_Records for processing_
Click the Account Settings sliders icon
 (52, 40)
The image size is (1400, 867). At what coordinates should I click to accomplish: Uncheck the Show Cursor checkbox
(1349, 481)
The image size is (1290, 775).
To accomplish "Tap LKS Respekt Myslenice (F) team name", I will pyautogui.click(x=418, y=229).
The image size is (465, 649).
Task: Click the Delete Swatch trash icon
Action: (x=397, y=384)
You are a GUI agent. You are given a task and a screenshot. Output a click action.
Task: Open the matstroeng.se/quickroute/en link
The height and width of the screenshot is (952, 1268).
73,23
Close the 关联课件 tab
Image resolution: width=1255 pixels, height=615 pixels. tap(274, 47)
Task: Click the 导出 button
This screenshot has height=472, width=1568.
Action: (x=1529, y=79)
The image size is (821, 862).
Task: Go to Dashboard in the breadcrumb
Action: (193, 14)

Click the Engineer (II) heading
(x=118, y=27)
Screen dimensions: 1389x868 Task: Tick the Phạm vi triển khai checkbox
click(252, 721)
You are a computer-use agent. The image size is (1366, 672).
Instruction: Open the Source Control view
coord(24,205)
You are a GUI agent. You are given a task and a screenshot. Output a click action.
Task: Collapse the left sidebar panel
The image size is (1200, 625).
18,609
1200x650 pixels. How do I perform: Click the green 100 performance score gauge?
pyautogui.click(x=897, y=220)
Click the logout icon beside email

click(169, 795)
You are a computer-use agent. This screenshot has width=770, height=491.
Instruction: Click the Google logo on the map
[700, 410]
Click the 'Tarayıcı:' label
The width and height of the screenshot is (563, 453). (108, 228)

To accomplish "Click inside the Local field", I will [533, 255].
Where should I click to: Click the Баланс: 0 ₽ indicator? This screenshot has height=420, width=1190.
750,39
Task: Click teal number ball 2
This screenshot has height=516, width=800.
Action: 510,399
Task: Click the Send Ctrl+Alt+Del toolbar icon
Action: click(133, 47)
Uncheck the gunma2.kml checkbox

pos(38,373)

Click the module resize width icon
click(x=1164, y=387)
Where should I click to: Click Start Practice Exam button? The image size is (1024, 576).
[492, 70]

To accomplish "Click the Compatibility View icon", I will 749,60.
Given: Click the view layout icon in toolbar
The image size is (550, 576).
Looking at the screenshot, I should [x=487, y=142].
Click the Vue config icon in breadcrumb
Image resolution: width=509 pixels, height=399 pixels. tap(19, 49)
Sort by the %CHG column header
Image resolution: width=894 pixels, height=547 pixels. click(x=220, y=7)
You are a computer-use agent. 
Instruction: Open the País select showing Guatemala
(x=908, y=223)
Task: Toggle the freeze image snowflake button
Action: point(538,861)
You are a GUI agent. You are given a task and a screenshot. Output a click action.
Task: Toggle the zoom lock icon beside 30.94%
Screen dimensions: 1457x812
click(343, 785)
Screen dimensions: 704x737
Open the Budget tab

_Set problem_
Update the items above by replacing every "Instruction" with "Command" and keeping all other text the same.

_Task answer_
Click the Account Settings sliders icon
 (52, 40)
The image size is (1400, 867). At what coordinates should I click to accomplish: Uncheck the Show Cursor checkbox
(1349, 481)
The image size is (1290, 775).
To accomplish "Tap LKS Respekt Myslenice (F) team name", I will pyautogui.click(x=418, y=229).
The image size is (465, 649).
Task: Click the Delete Swatch trash icon
Action: (x=397, y=384)
You are a GUI agent. You are given a task and a screenshot. Output a click action.
Task: Open the matstroeng.se/quickroute/en link
The height and width of the screenshot is (952, 1268).
73,23
Close the 关联课件 tab
Image resolution: width=1255 pixels, height=615 pixels. tap(274, 47)
Task: Click the 导出 button
This screenshot has height=472, width=1568.
Action: (x=1529, y=79)
The image size is (821, 862).
Task: Go to Dashboard in the breadcrumb
Action: (193, 14)

Click the Engineer (II) heading
(x=118, y=27)
Screen dimensions: 1389x868 Task: Tick the Phạm vi triển khai checkbox
click(252, 721)
You are a computer-use agent. The image size is (1366, 672).
Command: Open the Source Control view
coord(24,205)
You are a GUI agent. You are given a task and a screenshot. Output a click action.
Task: Collapse the left sidebar panel
The image size is (1200, 625).
18,609
1200x650 pixels. How do I perform: Click the green 100 performance score gauge?
pyautogui.click(x=897, y=220)
Click the logout icon beside email

click(169, 795)
You are a computer-use agent. This screenshot has width=770, height=491.
Command: Click the Google logo on the map
[700, 410]
Click the 'Tarayıcı:' label
The width and height of the screenshot is (563, 453). (108, 228)

To accomplish "Click inside the Local field", I will [533, 255].
Where should I click to: Click the Баланс: 0 ₽ indicator? This screenshot has height=420, width=1190.
750,39
Task: Click teal number ball 2
This screenshot has height=516, width=800.
Action: 510,399
Task: Click the Send Ctrl+Alt+Del toolbar icon
Action: click(133, 47)
Uncheck the gunma2.kml checkbox

pos(38,373)

Click the module resize width icon
click(x=1164, y=387)
Where should I click to: Click Start Practice Exam button? The image size is (1024, 576).
[492, 70]

To accomplish "Click the Compatibility View icon", I will 749,60.
Given: Click the view layout icon in toolbar
The image size is (550, 576).
Looking at the screenshot, I should [x=487, y=142].
Click the Vue config icon in breadcrumb
Image resolution: width=509 pixels, height=399 pixels. tap(19, 49)
Sort by the %CHG column header
Image resolution: width=894 pixels, height=547 pixels. click(x=220, y=7)
You are a computer-use agent. 
Command: Open the País select showing Guatemala
(x=908, y=223)
Task: Toggle the freeze image snowflake button
Action: point(538,861)
You are a GUI agent. You are given a task and a screenshot. Output a click action.
Task: Toggle the zoom lock icon beside 30.94%
Screen dimensions: 1457x812
click(343, 785)
Screen dimensions: 704x737
Open the Budget tab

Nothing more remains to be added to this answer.